Thank you for your question. While previous works have indeed addressed message and rumor propagation, the differences in the social simulation settings make it challenging to directly align our work with others. As a result, a fair comparison with existing studies is difficult to achieve. In future versions of this work, we plan to dedicate more effort to benchmarking and comparing our approach with other relevant research.

[w4] In section 3.4, this part explores "DOES THE NUMBER OF AGENTS AFFECT THE ACCURACY OF SIMULATING GROUP BEHAVIOR?"

Thank you for your question. In the herd behavior experiment, the accuracy of the results is assessed by the confidence intervals of the disagree score, as shown by the differently colored regions (red, green, and blue) in Figure 8. Comparing the confidence intervals, rather than just the means, helps distinguish between results caused by random fluctuations and those that exhibit statistical significance. This approach is similar to the concept of increasing sample size in sociological surveys. We observed that when the number of agents was 100, the confidence intervals for the three groups were large and overlapped, indicating that the results might be unreliable. However, when the number of agents increased to 10,000, the confidence intervals narrowed, and the down-treated group clearly separated from the other two groups, providing strong evidence for the accuracy of the experiment.

[w5] On line 180, the paper mentions a "relations network." In what format is this relations network stored? ...

Regarding the 'relations network,' we store the edges of the social network in a relational database as part of the overall social media platform database. See follow table in Apendix C.2.

The basic unit of the propagation path is the post-to-post forwarding relationship. By tracking the post-to-post forwarding graph, we can calculate the depth and breadth of propagation. The agent-to-agent forwarding relationships are recorded in the Trace table of the database.

【w6】 1. For Comment scores, why is it calculated as upvotes minus downvotes? ...

It is correct that many social media platforms display both the number of upvotes and downvotes on posts. However, Reddit follows a different approach, as it only shows the score(see https://www.reddit.com/). A study on herd behavior in humans, published in Science (https://www.science.org/doi/10.1126/science.1240466), conducted experiments on a platform similar to Reddit, where only scores are displayed. We have replicated their experimental setup in our own research.
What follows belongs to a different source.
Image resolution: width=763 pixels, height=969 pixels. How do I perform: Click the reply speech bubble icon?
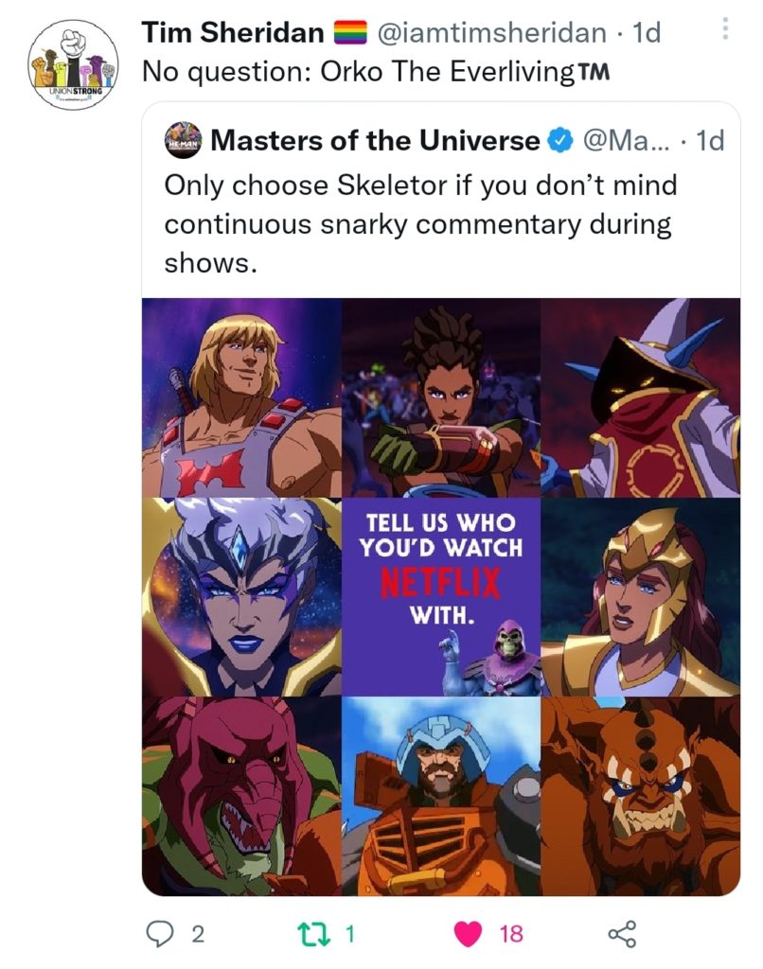158,934
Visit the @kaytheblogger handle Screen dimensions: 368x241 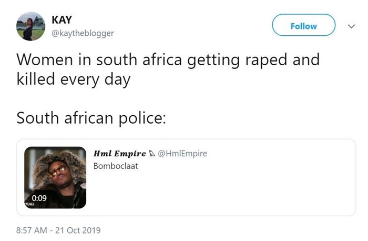[83, 33]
【w7】 1. How is an “uncensored LLM” defined?

The term 'uncensored LLM' refers to a series of LLMs that have had their safety barriers removed, significantly compromising their security. For more details, refer to [https://huggingface.co/blog/mlabonne/abliteration].
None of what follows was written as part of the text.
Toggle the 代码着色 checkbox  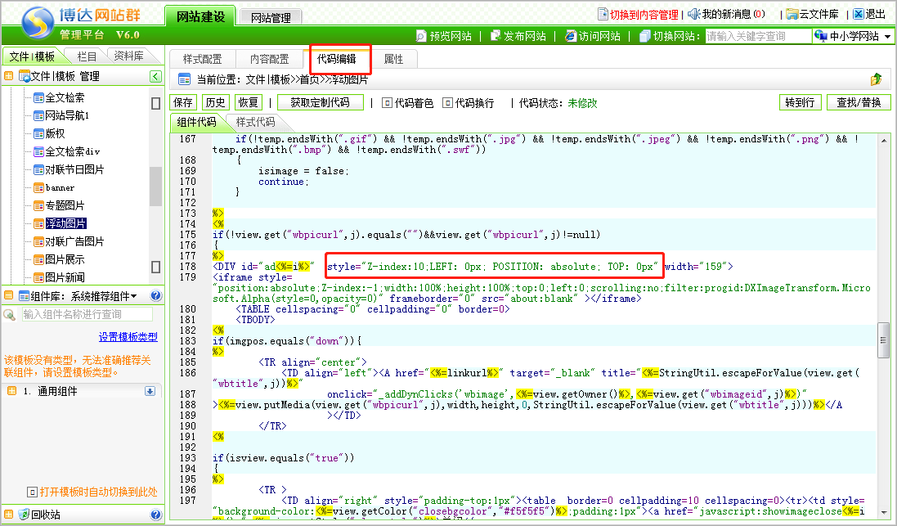click(x=388, y=103)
【w8】 1. Why not use models like GPT-3.5-turbo, GPT-4 (possibly more costly), or GPT-4o-mini for the experiments? Given their relatively strong reasoning abilities, they might achieve higher accuracy.

Due to the large-scale user simulation we conduct, running a full experiment incurs significant costs. In future versions, we plan to incorporate powerful proprietary models to conduct large-scale message propagation experiments.